Living

Something old, something new: marrying history and development

BEIRUT: Merging the renovation of a historical building with the development of a skyscraper sounds in some ways like a clash of interests. But for one company, it has been a financially viable way of preserving the country’s heritage for future generations.

“What we had in front of us was a traditional house from the beginning of the 20th century. It was one aspect of the city that was slowly disappearing because of a lack of regulation and interest – mainly by the authorities, and the developers were also not doing things in a constructive way,” says Karim Saade, general manager of Johnny R. Saade Holdings, a Beirut-based company involved in real estate development, tourism and winemaking. The holding company’s real estate arm, Greenstone, came across the $5 million property in 2005 and took on the unusual task of saving the facade of the old building while attaching a tower behind it.

“We feel like we’re contributing to something bigger than ourselves, even if we’re talking about one building,” Saade says, as he points to a model of the project at his office, noting that pedestrian traffic will first see the heritage building as they’re walking down the street. “We want to find harmony.”

The project, which they call L’Armonial – a contraction of “art” and “harmony” – has taken an original four-story 1920s apartment building on Abdel-Wahab al-Inglizi Street near Monnot in Ashrafieh, adding two floors, and then building a 20-story tower behind it. The entire luxury complex will have 26 units and a swimming pool, spa, wine cellar and visitors’ parking.

To move forward with his company’s vision of keeping the old building’s facade in their new development, he brought on board renowned architecture firm Atelier des Architectes Associés, which had done the renovation and extension of the nearby Albergo Hotel in 1998. Bringing the hotel from three to eight stories, the project was criticized by many as disrupting the integrity of the original structure, but is now hailed as a success story in historic preservation.

“A lot of people were critical then,” recalls Georges Khayat, an architect with AAA. “But when you look at it now, it’s not a huge building.”

For the design of L’Armonial, he says he enjoyed the challenge of blending the old with the new, and he and his colleagues worked to make the tower minimalist to highlight the older building. At the same time, the new building has its own character, as they didn’t want to make a photocopy of the old building, taking inspiration from similar designs in the United States.

They see L’Armonial as one solution to a larger problem in Lebanon: a lack of government oversight or creative solutions for the protection of historic buildings. The preservation of the old building adds another $1 million to the $30 million project – a sign that the firm is taking the building preservation seriously, but also that it is indeed a moneymaking project.

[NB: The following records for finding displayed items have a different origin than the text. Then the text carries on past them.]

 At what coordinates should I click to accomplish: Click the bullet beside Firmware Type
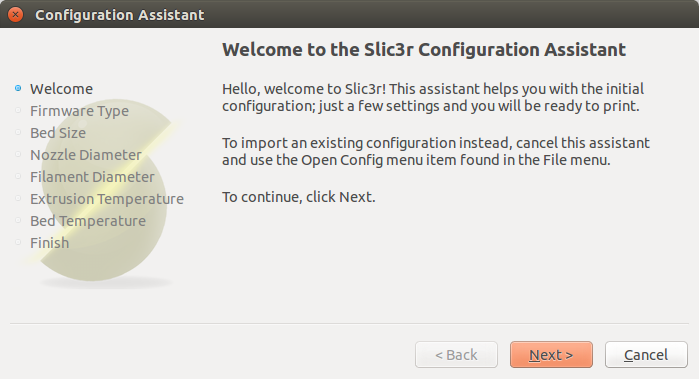18,110
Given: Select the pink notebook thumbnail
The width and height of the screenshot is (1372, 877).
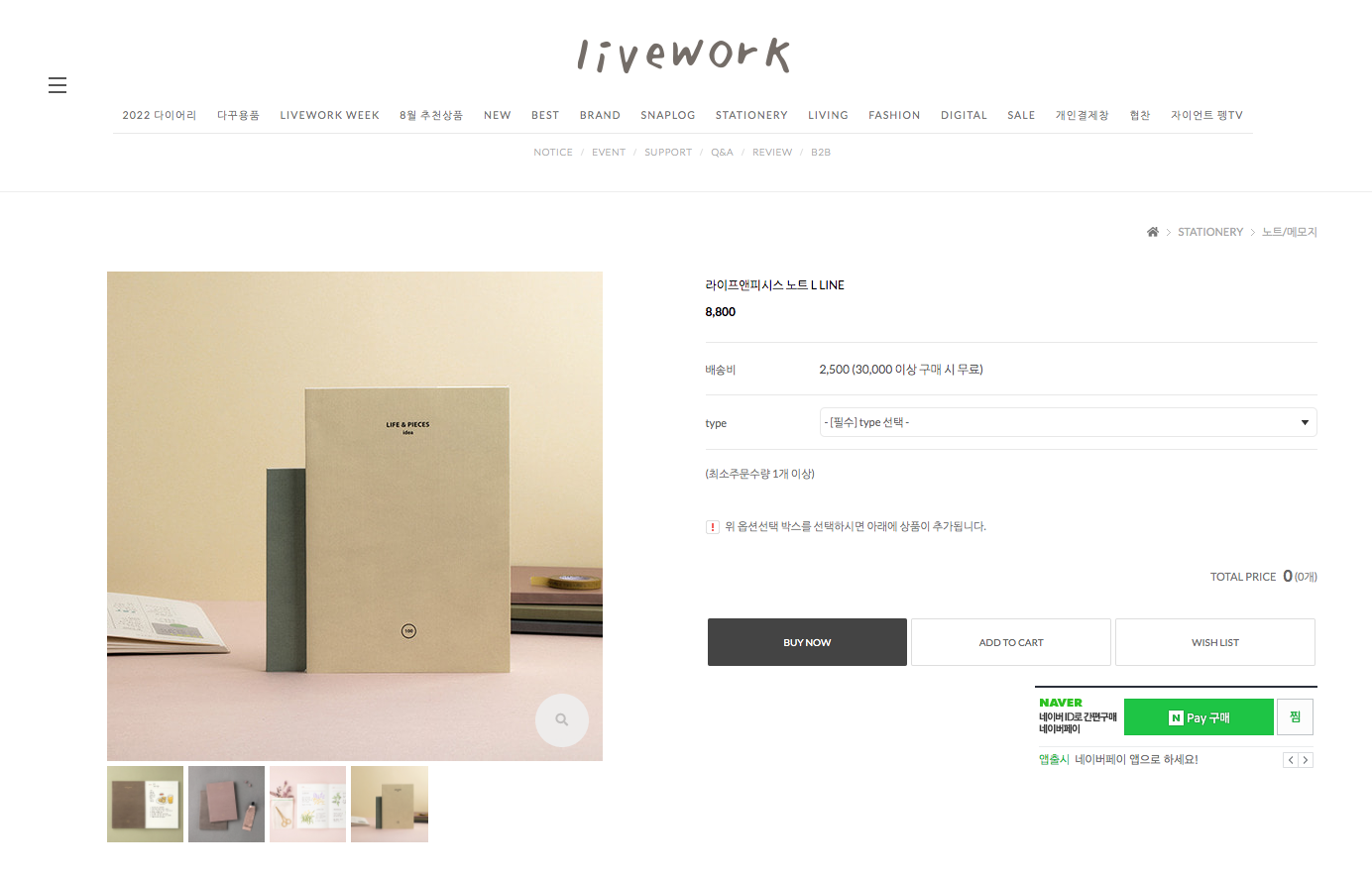Looking at the screenshot, I should tap(227, 804).
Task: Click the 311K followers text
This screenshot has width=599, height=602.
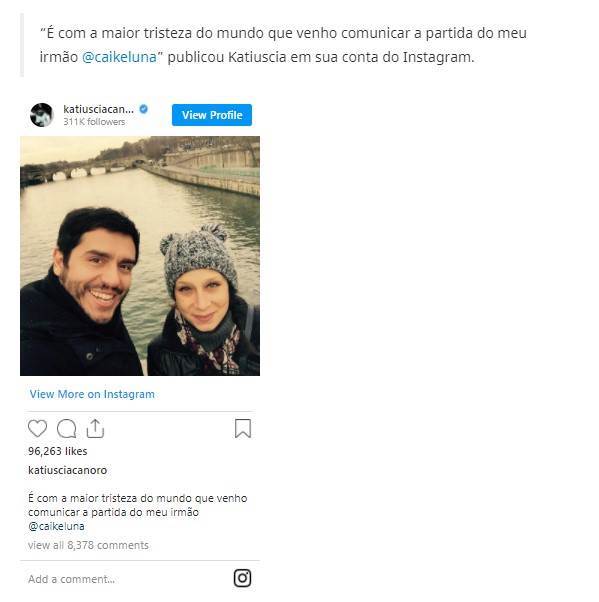Action: click(94, 122)
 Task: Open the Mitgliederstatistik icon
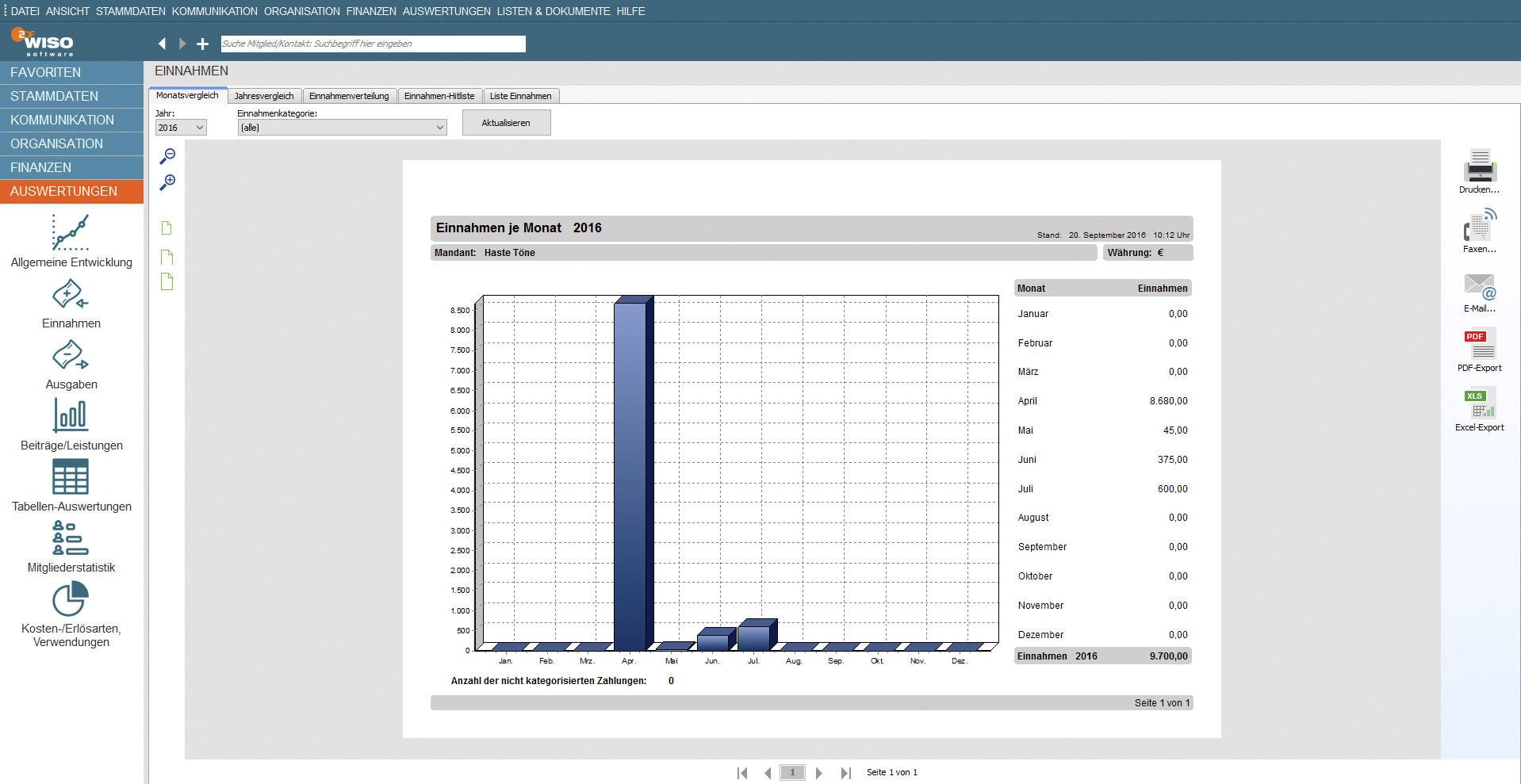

“We need to find practical solutions to problems. Awareness is not enough,” says Saade, who is not only critical of the government’s lack of interest in historical preservation, but also activists who he thinks are often unrealistic about their aim of keeping entire structures intact. His ideal would be for activists to work with developers to find solutions. Saade is also quick to deplore the loss of historical landmarks like the house of Amin Maalouf and Roman ruins by the port of Beirut.

He said he sees his company’s project as an opportunity to show that development and historical preservation don’t always have to clash in Lebanon. Indeed, before the construction had even neared completion, Saade said he had noticed other developers embarking on similar projects, such as one in Mar Mikhael. This is the first such project for Johnny R. Saade Holdings, and the firm hopes to do similar ones in the future.

“When you look at Beirut, it shouldn’t stay the same, but it also shouldn’t be completely destroyed,” Saade says.

For Saade, it is a small part to play in moving forward without forgetting the past: “We will keep the attractions for future generations.”